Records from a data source
- - -
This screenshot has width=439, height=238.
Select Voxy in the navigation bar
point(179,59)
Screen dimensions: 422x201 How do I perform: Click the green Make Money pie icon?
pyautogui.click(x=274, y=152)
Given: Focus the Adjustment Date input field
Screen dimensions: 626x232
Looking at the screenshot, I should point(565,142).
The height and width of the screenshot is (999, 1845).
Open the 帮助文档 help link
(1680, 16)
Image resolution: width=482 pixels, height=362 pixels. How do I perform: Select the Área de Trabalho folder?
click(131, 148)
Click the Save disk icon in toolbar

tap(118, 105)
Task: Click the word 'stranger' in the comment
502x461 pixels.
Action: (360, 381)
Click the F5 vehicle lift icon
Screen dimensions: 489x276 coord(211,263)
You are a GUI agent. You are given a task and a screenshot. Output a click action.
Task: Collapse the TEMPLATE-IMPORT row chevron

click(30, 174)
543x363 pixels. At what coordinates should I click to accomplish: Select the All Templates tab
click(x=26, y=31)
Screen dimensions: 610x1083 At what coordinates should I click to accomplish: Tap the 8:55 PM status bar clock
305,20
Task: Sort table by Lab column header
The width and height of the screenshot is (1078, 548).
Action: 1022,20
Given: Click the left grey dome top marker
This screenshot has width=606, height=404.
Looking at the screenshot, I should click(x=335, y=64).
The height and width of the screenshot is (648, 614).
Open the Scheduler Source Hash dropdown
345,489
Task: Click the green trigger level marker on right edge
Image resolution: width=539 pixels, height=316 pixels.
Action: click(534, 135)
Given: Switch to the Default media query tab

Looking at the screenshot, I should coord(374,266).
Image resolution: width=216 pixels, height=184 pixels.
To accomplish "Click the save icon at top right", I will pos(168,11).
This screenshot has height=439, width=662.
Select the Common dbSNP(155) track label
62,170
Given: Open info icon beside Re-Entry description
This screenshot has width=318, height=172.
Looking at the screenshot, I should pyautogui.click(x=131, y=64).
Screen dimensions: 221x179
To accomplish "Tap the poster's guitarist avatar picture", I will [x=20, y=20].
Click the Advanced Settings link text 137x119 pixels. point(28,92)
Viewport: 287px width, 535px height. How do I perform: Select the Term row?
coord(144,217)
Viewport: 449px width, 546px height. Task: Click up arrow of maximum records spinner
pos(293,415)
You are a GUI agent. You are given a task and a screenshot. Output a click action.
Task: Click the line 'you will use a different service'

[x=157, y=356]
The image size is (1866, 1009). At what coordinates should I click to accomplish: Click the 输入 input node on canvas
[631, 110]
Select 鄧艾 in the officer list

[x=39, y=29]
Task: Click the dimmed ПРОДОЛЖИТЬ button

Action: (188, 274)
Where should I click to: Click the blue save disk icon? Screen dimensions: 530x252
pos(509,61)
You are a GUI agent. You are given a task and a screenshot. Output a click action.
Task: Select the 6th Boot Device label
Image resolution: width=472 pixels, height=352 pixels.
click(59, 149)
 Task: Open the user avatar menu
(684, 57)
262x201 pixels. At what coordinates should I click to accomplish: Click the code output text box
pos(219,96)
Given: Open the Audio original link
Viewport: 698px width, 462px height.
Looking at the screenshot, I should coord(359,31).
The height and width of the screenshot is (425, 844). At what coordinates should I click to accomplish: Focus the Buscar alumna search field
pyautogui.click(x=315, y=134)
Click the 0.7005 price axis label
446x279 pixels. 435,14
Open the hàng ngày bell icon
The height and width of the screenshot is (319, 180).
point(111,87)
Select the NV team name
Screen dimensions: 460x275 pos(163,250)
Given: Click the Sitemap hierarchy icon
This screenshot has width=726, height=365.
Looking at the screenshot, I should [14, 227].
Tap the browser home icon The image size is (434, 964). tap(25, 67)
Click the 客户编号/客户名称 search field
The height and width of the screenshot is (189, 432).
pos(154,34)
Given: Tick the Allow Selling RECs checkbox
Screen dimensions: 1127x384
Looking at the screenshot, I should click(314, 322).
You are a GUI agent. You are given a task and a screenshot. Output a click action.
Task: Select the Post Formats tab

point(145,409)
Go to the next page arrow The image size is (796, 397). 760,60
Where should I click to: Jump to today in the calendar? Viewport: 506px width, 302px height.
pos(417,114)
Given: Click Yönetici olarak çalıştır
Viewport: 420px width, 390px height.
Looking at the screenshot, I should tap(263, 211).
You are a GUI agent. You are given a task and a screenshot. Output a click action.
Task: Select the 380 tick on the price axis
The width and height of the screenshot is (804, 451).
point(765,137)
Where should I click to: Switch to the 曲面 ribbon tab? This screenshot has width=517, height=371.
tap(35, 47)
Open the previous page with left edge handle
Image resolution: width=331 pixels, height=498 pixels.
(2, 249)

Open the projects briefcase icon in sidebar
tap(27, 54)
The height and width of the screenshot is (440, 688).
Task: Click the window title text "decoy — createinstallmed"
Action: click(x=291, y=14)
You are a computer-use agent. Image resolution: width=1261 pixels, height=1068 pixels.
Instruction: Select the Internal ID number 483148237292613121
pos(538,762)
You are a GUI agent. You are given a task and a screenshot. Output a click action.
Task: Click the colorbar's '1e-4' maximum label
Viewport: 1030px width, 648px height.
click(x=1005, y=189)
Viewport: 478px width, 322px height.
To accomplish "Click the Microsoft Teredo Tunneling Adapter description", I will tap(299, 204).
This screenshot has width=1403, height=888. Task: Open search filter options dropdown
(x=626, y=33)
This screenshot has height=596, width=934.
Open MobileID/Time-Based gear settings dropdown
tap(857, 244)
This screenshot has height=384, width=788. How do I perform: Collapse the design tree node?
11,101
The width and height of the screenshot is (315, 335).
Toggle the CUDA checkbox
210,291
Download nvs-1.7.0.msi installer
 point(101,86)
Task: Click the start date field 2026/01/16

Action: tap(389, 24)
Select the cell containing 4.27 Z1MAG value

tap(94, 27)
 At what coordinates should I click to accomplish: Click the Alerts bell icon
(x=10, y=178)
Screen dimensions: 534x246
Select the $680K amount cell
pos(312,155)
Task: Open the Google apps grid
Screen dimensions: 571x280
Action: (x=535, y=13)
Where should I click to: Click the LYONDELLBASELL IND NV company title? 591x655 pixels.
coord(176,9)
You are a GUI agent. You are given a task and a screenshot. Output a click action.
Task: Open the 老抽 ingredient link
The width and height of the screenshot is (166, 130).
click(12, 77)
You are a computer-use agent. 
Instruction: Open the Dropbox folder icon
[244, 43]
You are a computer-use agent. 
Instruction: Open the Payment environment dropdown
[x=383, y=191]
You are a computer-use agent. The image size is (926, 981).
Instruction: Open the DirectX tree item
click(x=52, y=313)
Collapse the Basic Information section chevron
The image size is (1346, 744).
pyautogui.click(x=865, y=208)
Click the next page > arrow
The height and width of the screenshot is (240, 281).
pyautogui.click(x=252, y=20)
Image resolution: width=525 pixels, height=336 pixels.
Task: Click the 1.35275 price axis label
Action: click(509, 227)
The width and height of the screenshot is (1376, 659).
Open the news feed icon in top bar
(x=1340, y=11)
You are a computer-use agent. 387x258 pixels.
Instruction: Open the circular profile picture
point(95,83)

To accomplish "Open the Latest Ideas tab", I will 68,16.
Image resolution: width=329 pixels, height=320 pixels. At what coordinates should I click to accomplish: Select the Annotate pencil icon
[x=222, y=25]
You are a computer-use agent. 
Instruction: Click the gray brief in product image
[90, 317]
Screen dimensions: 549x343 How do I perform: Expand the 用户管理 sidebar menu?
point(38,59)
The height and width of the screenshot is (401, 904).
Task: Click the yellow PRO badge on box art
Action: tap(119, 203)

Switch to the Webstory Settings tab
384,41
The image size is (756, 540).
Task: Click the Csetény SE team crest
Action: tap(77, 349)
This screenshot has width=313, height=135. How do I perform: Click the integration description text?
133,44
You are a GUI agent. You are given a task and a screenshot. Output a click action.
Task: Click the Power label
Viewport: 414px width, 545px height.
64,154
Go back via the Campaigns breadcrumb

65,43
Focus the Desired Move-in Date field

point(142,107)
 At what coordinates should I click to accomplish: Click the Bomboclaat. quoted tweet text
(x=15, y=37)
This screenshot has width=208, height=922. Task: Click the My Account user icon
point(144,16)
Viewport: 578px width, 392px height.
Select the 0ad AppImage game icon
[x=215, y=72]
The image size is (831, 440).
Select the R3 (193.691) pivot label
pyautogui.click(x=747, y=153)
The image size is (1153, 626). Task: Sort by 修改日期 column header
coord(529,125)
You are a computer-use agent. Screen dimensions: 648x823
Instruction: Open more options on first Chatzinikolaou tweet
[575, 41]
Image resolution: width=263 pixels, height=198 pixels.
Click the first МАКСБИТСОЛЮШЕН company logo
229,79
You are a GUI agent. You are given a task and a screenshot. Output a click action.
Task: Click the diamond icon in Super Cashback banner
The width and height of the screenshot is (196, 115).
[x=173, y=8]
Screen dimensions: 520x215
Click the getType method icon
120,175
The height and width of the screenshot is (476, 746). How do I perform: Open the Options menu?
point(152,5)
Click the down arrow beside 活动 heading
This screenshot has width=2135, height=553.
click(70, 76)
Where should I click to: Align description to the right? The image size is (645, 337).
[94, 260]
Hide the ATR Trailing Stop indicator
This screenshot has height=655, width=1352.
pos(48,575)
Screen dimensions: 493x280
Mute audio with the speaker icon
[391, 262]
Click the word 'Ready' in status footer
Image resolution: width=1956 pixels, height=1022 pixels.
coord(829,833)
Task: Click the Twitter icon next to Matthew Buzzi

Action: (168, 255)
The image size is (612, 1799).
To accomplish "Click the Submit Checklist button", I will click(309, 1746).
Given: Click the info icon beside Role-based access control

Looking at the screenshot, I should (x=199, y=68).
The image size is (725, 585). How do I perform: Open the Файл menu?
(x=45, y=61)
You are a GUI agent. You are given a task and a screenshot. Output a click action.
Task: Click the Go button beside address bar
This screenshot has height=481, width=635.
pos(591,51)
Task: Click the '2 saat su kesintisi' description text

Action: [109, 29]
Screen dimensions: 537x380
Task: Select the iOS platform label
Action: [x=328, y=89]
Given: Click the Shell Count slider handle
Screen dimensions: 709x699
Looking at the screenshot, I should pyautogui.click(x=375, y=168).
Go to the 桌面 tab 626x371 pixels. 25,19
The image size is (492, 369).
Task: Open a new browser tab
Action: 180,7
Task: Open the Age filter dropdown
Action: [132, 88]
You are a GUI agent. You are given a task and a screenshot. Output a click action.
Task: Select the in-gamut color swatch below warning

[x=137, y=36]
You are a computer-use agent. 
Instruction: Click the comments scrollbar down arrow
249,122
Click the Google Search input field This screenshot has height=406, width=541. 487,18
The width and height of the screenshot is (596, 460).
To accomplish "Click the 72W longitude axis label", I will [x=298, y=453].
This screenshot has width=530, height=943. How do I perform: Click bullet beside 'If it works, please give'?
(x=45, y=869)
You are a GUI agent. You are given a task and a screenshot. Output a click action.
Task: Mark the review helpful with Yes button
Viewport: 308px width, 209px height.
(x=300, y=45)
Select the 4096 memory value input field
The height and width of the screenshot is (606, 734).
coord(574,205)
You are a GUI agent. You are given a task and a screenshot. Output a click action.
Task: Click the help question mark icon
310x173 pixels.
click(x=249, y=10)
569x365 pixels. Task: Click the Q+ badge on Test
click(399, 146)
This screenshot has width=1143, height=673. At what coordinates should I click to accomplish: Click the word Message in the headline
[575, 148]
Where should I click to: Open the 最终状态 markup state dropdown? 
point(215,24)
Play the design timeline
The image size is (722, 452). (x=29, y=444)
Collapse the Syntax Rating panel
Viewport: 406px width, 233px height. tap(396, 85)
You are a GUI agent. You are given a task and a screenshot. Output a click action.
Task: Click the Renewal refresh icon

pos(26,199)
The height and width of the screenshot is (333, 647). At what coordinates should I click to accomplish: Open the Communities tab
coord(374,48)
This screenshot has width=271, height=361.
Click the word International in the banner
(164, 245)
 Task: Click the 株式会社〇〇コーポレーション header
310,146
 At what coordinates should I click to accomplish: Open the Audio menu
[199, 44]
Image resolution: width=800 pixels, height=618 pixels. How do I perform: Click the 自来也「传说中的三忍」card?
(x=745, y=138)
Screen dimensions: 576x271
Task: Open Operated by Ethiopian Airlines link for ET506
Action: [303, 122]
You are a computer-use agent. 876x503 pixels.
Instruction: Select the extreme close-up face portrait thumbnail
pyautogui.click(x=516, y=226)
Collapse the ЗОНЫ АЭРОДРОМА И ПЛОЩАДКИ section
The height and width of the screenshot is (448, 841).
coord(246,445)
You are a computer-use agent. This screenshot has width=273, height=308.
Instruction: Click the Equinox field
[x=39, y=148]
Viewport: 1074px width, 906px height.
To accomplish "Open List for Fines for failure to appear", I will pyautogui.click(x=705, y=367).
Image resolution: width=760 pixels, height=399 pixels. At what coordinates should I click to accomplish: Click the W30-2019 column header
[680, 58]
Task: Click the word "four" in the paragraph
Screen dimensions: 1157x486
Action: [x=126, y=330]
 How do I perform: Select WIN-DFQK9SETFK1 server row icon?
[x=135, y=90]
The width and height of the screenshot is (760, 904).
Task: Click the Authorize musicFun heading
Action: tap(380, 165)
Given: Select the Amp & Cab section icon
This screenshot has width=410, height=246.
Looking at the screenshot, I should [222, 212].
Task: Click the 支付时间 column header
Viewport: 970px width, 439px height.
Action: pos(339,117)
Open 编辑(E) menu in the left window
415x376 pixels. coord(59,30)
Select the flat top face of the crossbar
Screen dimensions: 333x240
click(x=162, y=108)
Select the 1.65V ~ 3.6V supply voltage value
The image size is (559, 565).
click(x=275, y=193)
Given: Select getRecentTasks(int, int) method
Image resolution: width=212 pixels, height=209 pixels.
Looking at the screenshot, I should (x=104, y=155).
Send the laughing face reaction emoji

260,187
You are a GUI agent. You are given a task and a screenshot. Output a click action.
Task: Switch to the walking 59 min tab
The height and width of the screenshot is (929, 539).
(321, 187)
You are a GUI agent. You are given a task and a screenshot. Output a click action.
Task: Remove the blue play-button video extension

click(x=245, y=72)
- - -
THE PROBLEM — As the answer, set down only the lines from the data above between the one holding "Viewport: 698px width, 462px height." and the one holding "Given: Click the Sitemap hierarchy icon", inclusive, exactly as they read.

ANSWER SPACE —
Viewport: 698px width, 462px height.
Looking at the screenshot, I should coord(359,31).
The height and width of the screenshot is (425, 844). At what coordinates should I click to accomplish: Focus the Buscar alumna search field
pyautogui.click(x=315, y=134)
Click the 0.7005 price axis label
446x279 pixels. 435,14
Open the hàng ngày bell icon
The height and width of the screenshot is (319, 180).
point(111,87)
Select the NV team name
Screen dimensions: 460x275 pos(163,250)
Given: Click the Sitemap hierarchy icon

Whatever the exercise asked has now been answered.